Ajenos al hecho de si se comparte o no la ratio decidendi de la providencia, lo cierto es que tan elaborado análisis no solo dejó por fuera otras rentas de trabajo exentas —distintas de la señalada en el artículo 206-10 del E.T.— que no merecieron ser contrastadas con el goce efectivo del derecho constitucional al mínimo vital, sino que no alcanzó para integrar de oficio la unidad normativa(1) que permitiera aplicar los mismos principios a la norma que define la tarifa mínima de retención en la fuente para empleados (E.T., art. 384), por considerar que se trata de una regulación autónoma.
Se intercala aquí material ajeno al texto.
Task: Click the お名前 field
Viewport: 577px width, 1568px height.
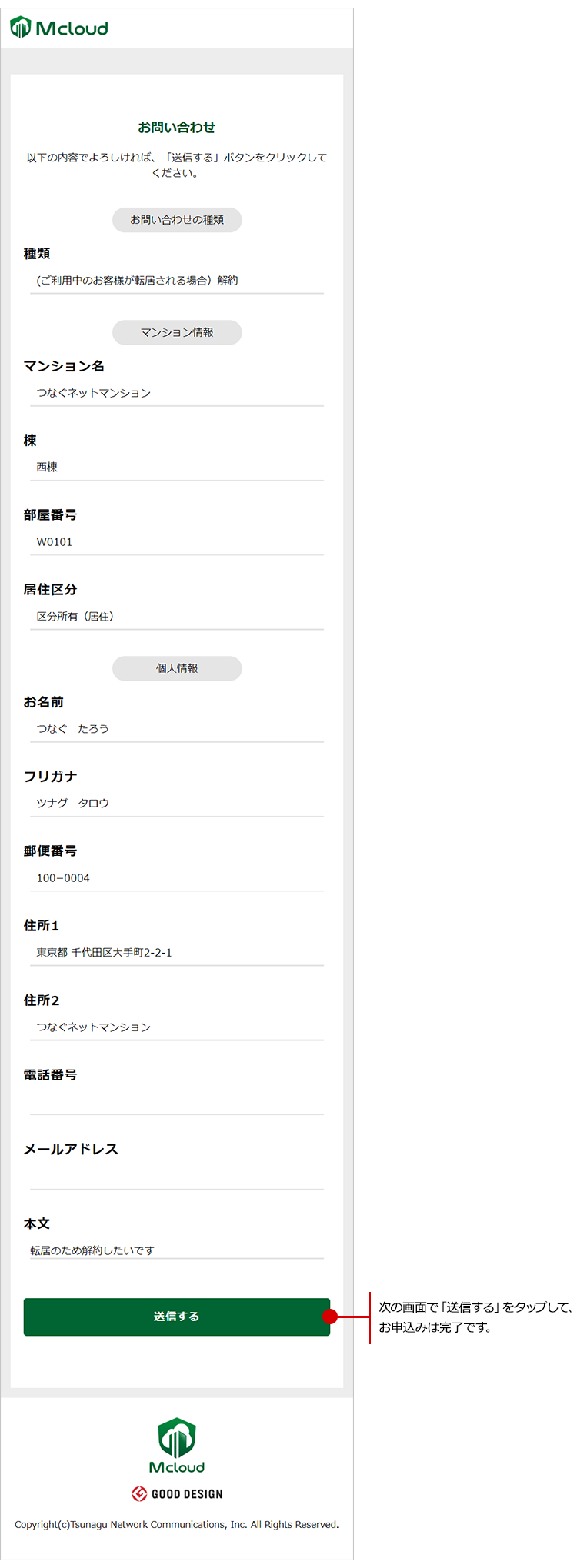Action: (177, 729)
En efecto, mientras que para el sistema ordinario de determinación de la renta, la retención en la fuente por ingresos laborales se aplica únicamente a los pagos gravables (E.T., art. 383), en materia de retención mínima el artículo 384 del estatuto tributario establece una base distinta de retención que solo permite restar de la totalidad del pago mensual o abono en cuenta, lo correspondiente a los aportes a la seguridad social a cargo del empleado, pese a que los literales d) e i) del artículo 332 del mismo estatuto permiten deducir de la base gravable del IMAN, entre otras, algunas rentas laborales que se consideran exentas en el sistema ordinario (E.T., art. 206, num. 1, 3, 7 y 8).

Precisamente por ello —en un evidente desborde del ejercicio de la potestad reglamentaria—, el Gobierno Nacional amplió la posibilidad de detraer de la base de retención en la fuente mínima para empleados algunas de estas rentas laborales no previstas en el artículo 384 del estatuto tributario, en consecuencia, gracias al artículo 6º del Decreto 1070 del 2013 no forman parte de esta base: (i) los gastos de representación considerados como exentos del impuesto sobre la renta, (ii) el exceso del salario básico de los oficiales y suboficiales de las fuerzas militares y de la policía nacional, y (iii) la licencia de maternidad.

No ha corrido la misma suerte el porcentaje exento de las rentas laborales que por mandato de la Corte no deben formar parte de la renta gravable alternativa, pues pese a que esta partida no estaría gravada bajo el régimen del IMAN y/o el IMAS, no está excluida expresamente de la base de retención en la fuente mínima para empleados, como lo confirma la DIAN mediante Concepto 88 del 29 de enero del 2016, en el que manifiesta de manera expresa que “… la retención en la fuente mínima de que trata el artículo 384 del estatuto tributario no sufrió modificación alguna por la Sentencia C-492 de 2015 de la Corte Constitucional, y en esa medida, no es posible que la retención de la fuente mínima se vea afectada con una disminución de la base de retención del 25%”, y lo ratifica en Concepto 1344 del 4 de febrero del 2016, ajustados a derecho.

Así las cosas, acorde con la tendencia de privilegiar los principios sobre las reglas, pareciera que falta desarrollar una especie de principio de sincretismo tributario que permita a los distintos operadores jurídicos armonizar las disposiciones impositivas en procura de su adecuada aplicación, como en el caso que nos ocupa, en el que una partida no gravada es objeto de retención en la fuente, desconociendo la norma que indica la finalidad de esta institución (E.T., art. 367).

En virtud de la intervención directa de tantos agentes, tenemos una depuración de la base para calcular la retención en la fuente mínima para empleados fijada por el legislador (E.T., art. 384), ampliada por el Gobierno Nacional (D. 1070/2013, art. 6º) y restringida por la autoridad tributaria (DIAN, Conc. 88/2016 y 1344/2016) como consecuencia de la falta de integración de la unidad normativa por parte de la Corte (C. Const., Sent. C-492/2015).

(1) Entendida como la facultad excepcional de la Corte de extender el estudio a otras disposiciones no demandadas.